The other type of vacation I adore is adventure-driven; urban or nature. On these vacations, I find the disconnect in putting my physical and mental limits to the test trying new experiences in a foreign region, country, or city. It could be a hard core trek over a glacier in the Torres del Paine park in Patagonia; powering over mammoth sand dunes in a 4×4 in Lencois Maranhenses in Northeastern Brasil; or diving into a new city where I don’t speak the language. It doesn’t matter, the thirst of exploration drives me forward (and good sign language).
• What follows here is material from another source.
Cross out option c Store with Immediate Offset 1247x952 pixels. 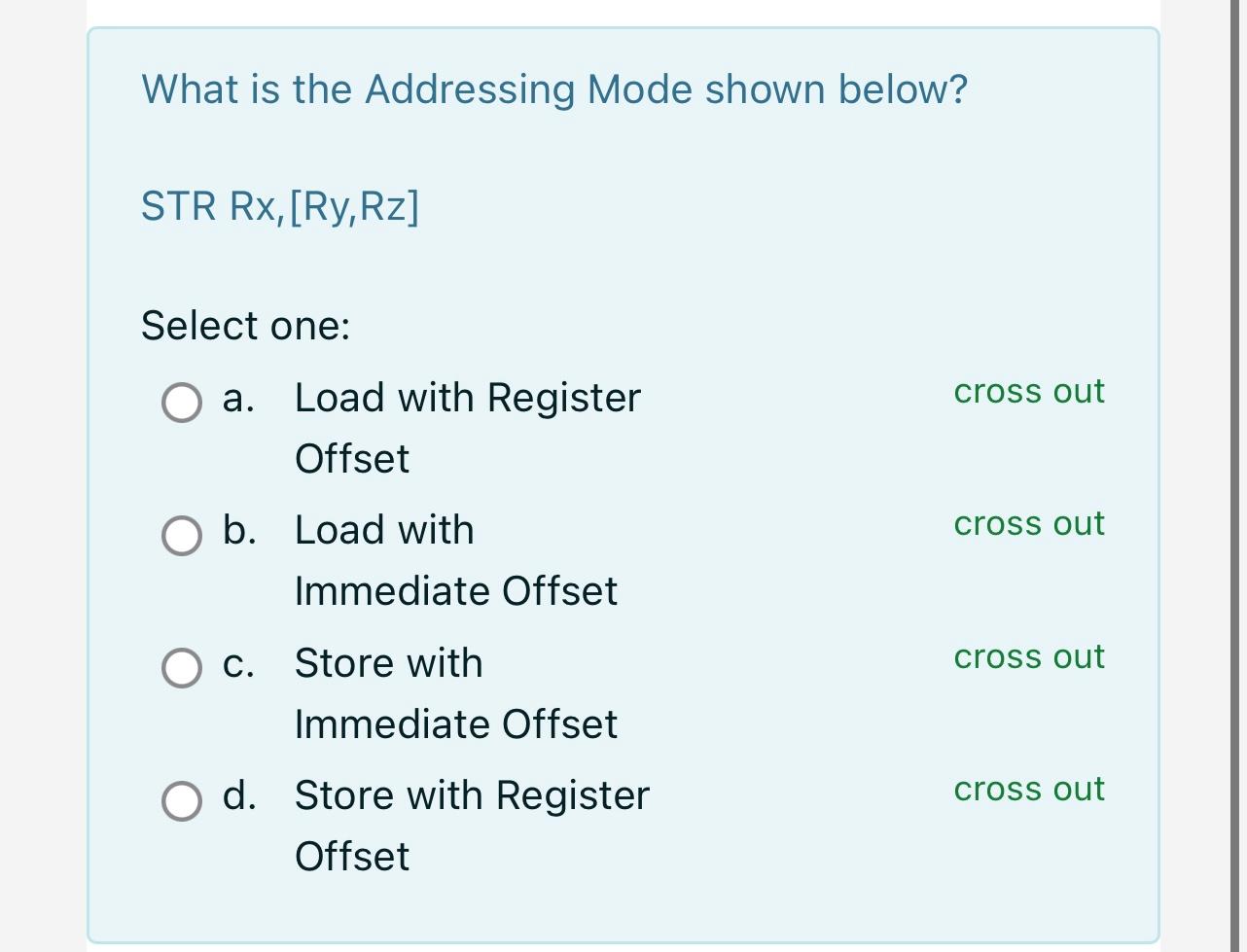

This past year, we organized a record amount of vacations for other people.  To be honest, when it is my turn to go on vacation another critical component is that I want to be on the other side of the table. I want to be served, not think about the details, not worry about the logistics, have no need to think about what’s next. Just be present, sit back, and enjoy. I let the local experts guide me to the best colloquial places, yummy joints, and get a handle on what’s most interesting. And not a single drop of news from the office. Only time together for me and my husband. Those two weeks are sacred, untouchable. They are the sap that nourishes our souls during the whole year and gives us the juice to return with our batteries charged. Ahh…”

Published in the Chilean (Spanish-language) magazine, Revista Placeres, in January 2010.


Margaret February 1, 2010 at 8:08 pm

Ahhh… vacation… I remember that concept! Back before the days of freelancing in Chile…

Rupert Jones February 11, 2010 at 11:50 pm

Game. Set. Match. Excellent online free article!